WORK INSTRUCTION
Search the entries for the word "agent". Copy each line in which it is found.

Dataset entries
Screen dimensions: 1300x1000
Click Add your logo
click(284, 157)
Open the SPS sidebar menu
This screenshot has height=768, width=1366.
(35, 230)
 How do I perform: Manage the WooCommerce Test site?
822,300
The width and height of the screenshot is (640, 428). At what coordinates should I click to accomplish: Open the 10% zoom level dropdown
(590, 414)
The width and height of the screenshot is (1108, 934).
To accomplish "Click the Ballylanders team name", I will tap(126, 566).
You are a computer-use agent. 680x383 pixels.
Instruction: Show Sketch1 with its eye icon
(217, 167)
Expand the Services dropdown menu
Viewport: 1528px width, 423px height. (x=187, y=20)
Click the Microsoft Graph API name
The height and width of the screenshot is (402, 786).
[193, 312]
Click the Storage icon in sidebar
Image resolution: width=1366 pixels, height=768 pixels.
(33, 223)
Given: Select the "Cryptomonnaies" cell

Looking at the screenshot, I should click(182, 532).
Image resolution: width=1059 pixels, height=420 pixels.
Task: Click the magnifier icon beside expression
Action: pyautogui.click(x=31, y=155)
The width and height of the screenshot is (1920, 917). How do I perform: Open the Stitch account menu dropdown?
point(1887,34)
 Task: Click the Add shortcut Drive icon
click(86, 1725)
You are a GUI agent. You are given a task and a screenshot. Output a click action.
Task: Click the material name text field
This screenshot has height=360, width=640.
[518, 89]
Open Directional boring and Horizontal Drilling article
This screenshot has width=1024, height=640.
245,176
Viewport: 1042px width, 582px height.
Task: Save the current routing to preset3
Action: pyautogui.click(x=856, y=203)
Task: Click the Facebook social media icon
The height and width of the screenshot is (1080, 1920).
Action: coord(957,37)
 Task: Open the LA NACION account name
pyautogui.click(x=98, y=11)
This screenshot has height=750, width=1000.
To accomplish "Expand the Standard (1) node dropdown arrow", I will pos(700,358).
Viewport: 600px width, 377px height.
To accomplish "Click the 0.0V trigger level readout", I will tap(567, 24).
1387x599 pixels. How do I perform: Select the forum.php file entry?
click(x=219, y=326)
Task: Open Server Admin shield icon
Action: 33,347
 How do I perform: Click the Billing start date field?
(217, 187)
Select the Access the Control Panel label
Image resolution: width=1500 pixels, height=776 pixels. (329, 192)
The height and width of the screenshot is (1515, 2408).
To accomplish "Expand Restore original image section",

OUTPUT FOR THIS TASK
You are a computer-use agent. 680x383 pixels.
You are a GUI agent. You are given a task and a screenshot. Output a click action.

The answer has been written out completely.